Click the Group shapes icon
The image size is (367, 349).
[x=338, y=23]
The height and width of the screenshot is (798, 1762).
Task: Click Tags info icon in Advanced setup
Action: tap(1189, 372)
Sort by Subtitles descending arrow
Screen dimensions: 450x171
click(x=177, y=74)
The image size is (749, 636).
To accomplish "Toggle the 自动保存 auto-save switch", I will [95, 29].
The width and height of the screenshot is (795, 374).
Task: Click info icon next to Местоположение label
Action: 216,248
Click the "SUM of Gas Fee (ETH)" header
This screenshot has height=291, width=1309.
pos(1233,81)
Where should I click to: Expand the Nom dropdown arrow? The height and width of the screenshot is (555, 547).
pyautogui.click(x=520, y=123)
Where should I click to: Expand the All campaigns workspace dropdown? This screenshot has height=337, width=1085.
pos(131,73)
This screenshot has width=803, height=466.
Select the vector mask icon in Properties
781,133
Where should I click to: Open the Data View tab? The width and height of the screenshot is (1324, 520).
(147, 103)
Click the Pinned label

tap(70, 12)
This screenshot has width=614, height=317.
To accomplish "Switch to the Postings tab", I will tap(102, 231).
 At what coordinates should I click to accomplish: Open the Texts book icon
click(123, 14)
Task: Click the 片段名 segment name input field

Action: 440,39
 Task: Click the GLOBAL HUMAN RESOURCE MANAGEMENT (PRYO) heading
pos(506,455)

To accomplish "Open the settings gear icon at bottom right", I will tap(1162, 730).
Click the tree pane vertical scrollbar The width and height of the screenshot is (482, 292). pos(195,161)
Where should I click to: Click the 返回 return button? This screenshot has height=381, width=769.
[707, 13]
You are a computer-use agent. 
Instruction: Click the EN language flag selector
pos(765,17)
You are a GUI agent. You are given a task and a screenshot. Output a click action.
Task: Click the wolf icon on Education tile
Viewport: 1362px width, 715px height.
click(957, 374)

▬▬▬

For each line above that includes "agent", make a copy.

REPLY:
You are a computer-use agent. 
You are a GUI agent. You are given a task and a screenshot. Output a click action.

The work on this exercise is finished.